## [Instructions for the task]
Please give back, exactly as written, the lines from the line with "Instruction: Select the 'Qua đêm' row label" to the line with "The height and width of the screenshot is (789, 1543)." in the listing below, leaving out all pictures.

## [Data for review]
============================================================

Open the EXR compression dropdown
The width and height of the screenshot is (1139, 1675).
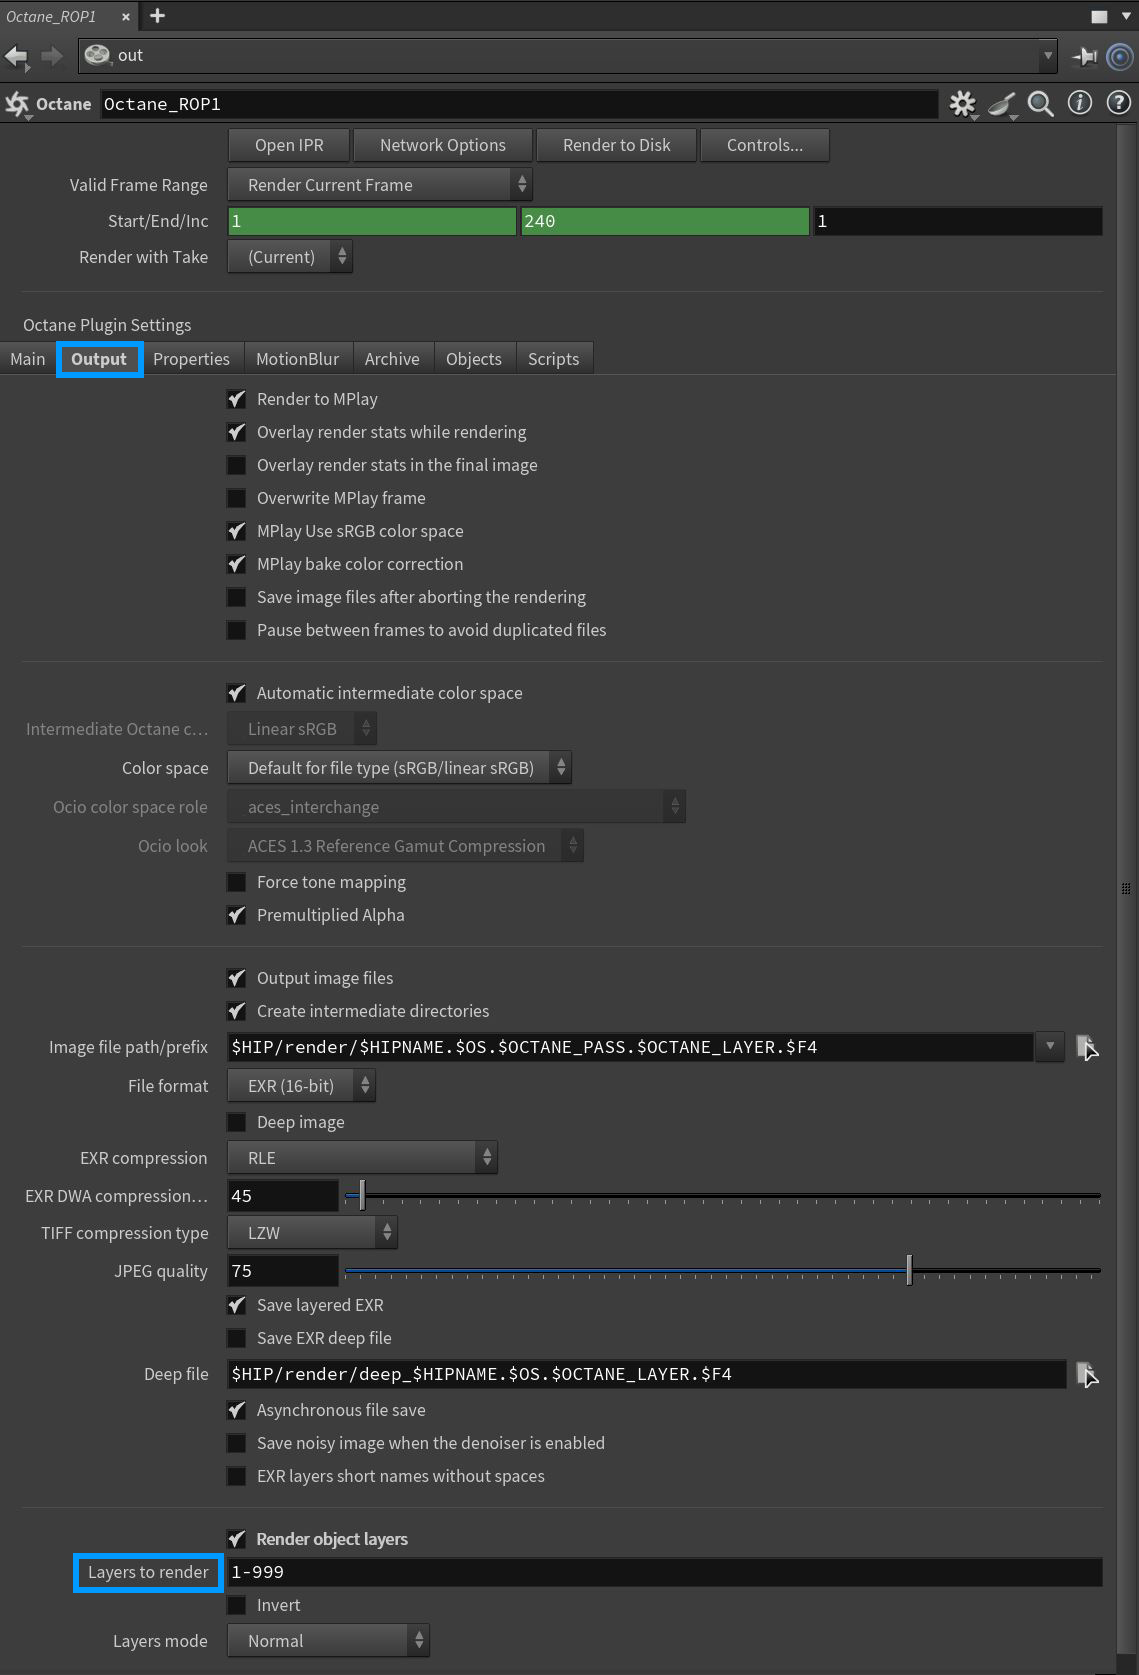click(x=362, y=1158)
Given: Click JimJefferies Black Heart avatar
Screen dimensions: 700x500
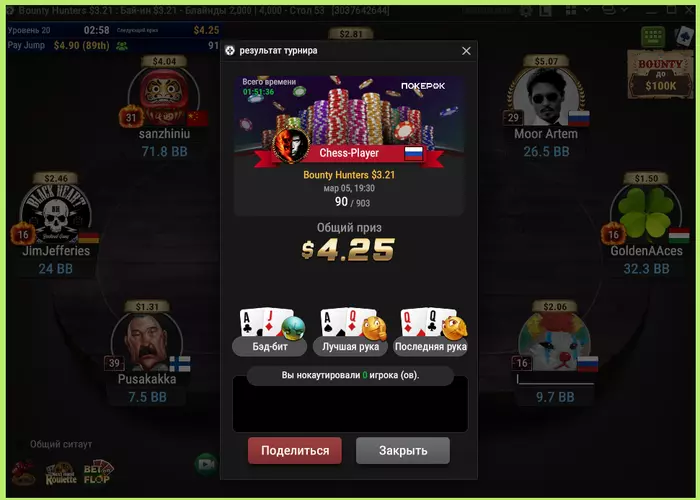Looking at the screenshot, I should (56, 213).
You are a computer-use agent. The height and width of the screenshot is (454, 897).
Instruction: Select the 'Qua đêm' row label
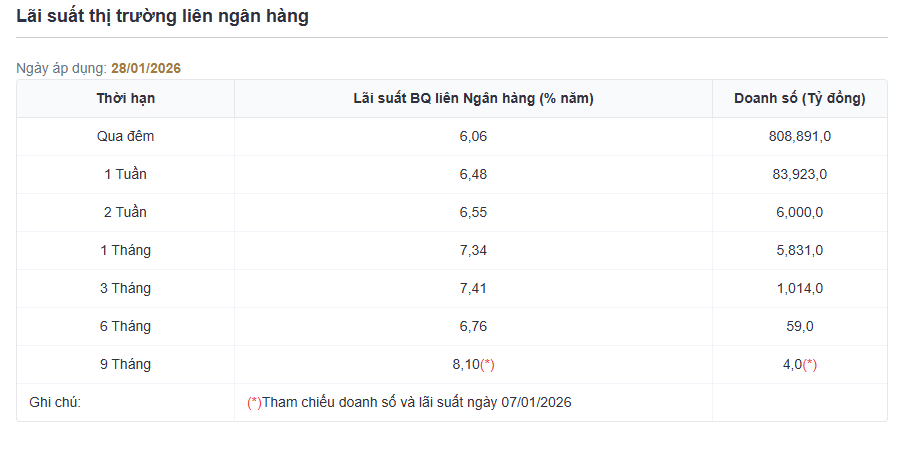tap(125, 136)
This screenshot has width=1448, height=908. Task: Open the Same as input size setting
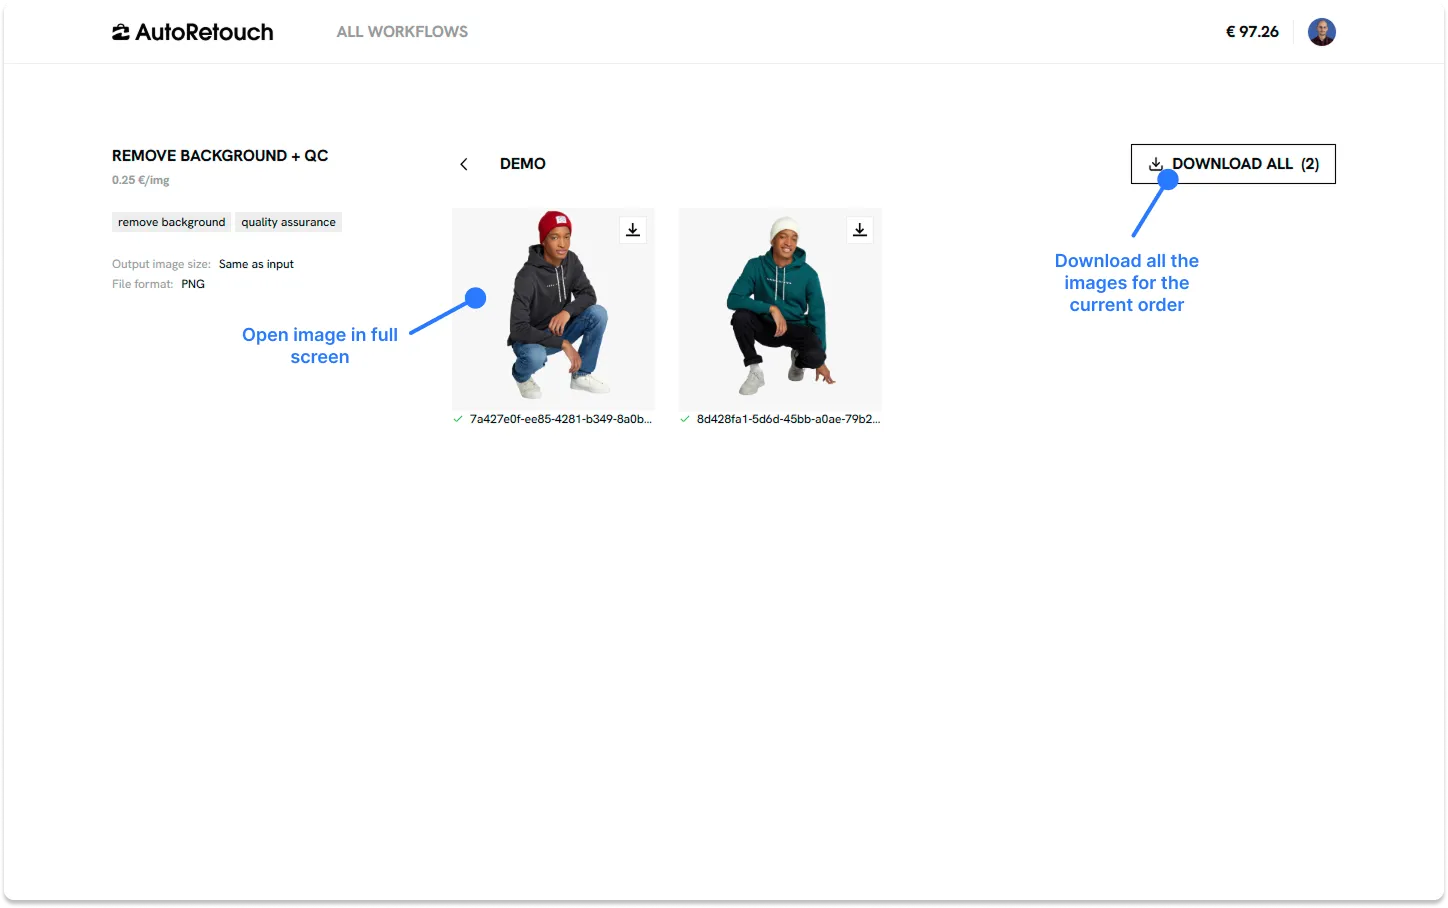256,263
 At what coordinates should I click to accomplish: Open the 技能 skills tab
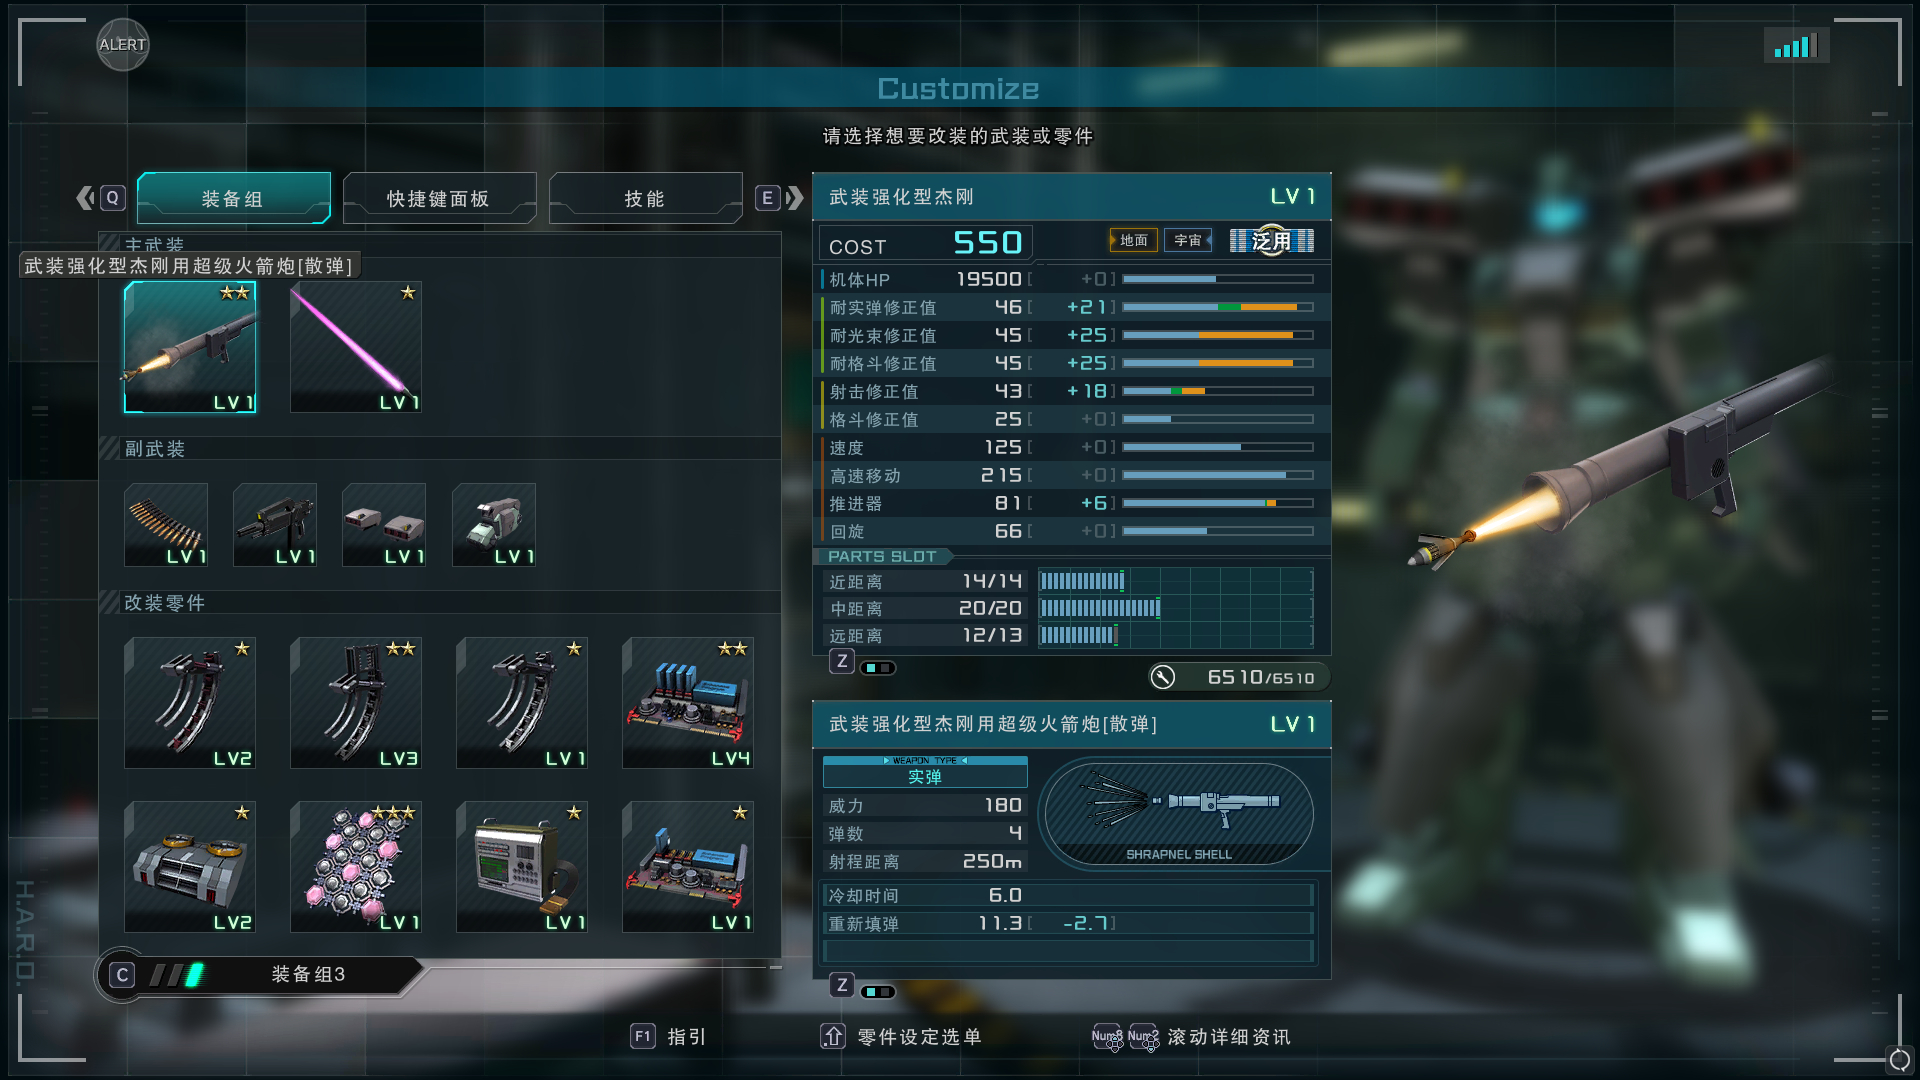click(x=645, y=198)
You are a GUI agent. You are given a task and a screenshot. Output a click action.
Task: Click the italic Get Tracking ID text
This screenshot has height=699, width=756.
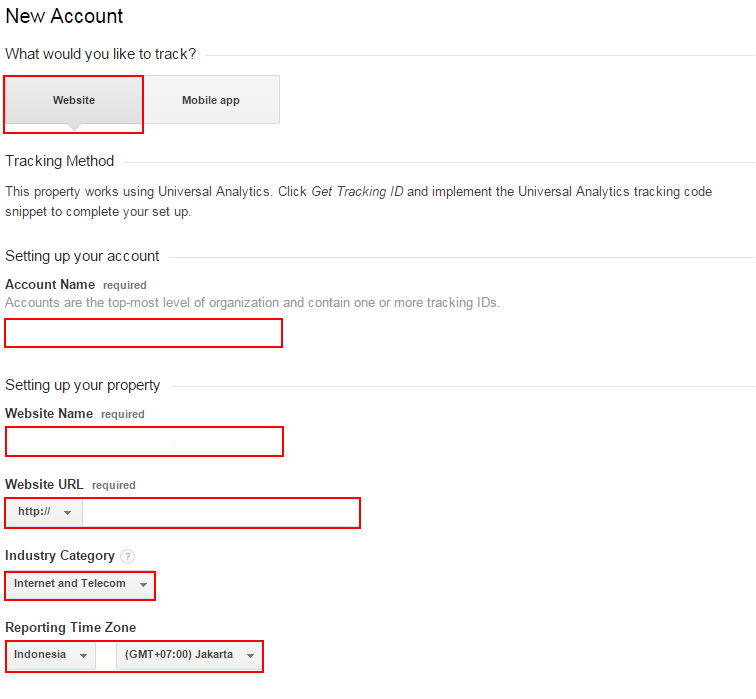(356, 191)
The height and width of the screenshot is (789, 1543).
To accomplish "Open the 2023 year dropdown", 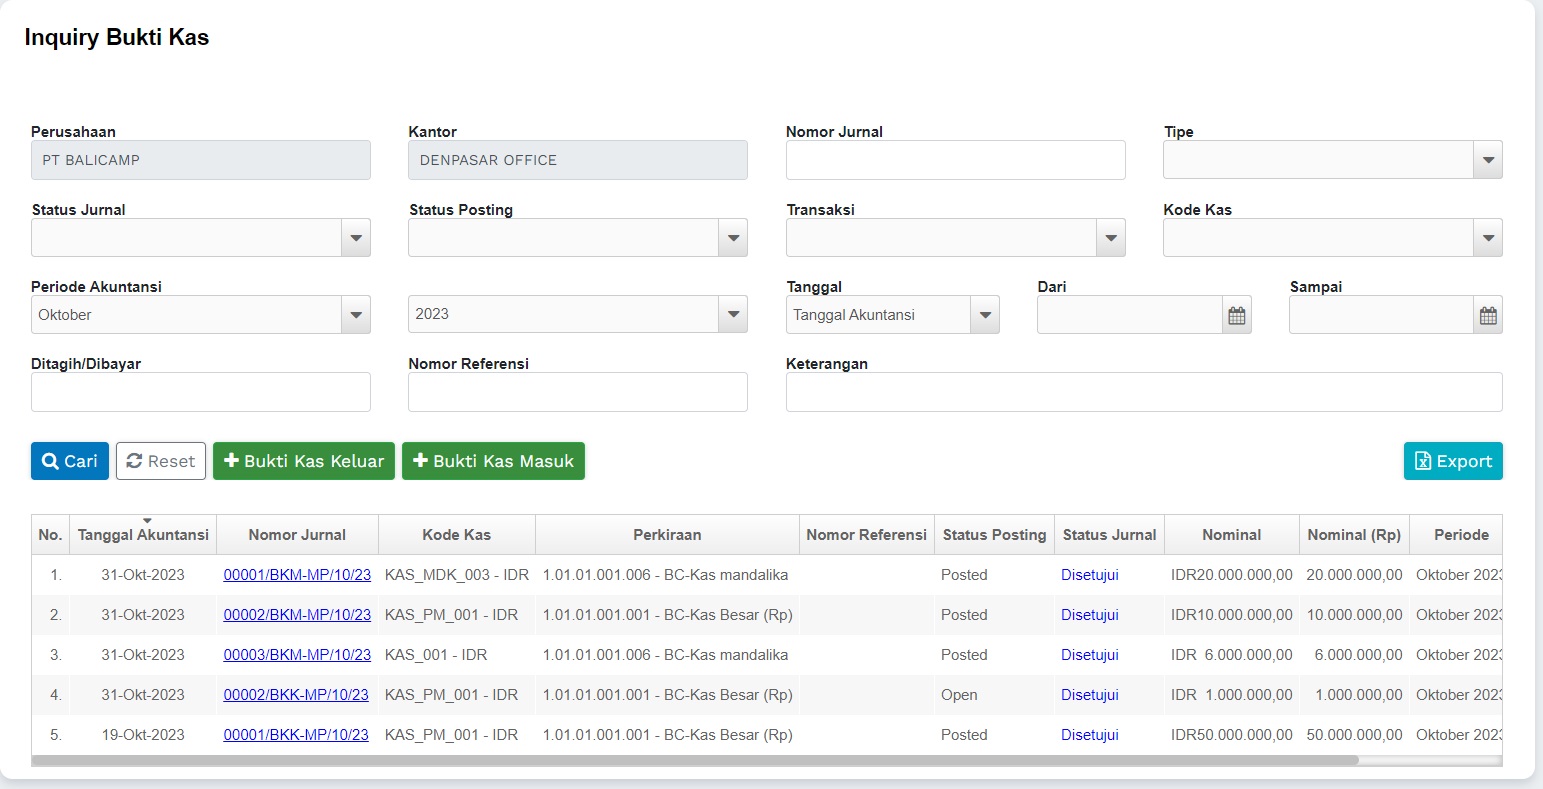I will pyautogui.click(x=577, y=314).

============================================================

## [Worked solution]
Instruction: Select the 'Qua đêm' row label
tap(125, 136)
This screenshot has width=1448, height=908. Task: Open the Same as input size setting
256,263
 At what coordinates should I click to accomplish: Open the 技能 skills tab
click(x=645, y=198)
You are a GUI agent. You are given a task and a screenshot. Output a click action.
Task: Click the italic Get Tracking ID text
This screenshot has height=699, width=756.
(356, 191)
The height and width of the screenshot is (789, 1543).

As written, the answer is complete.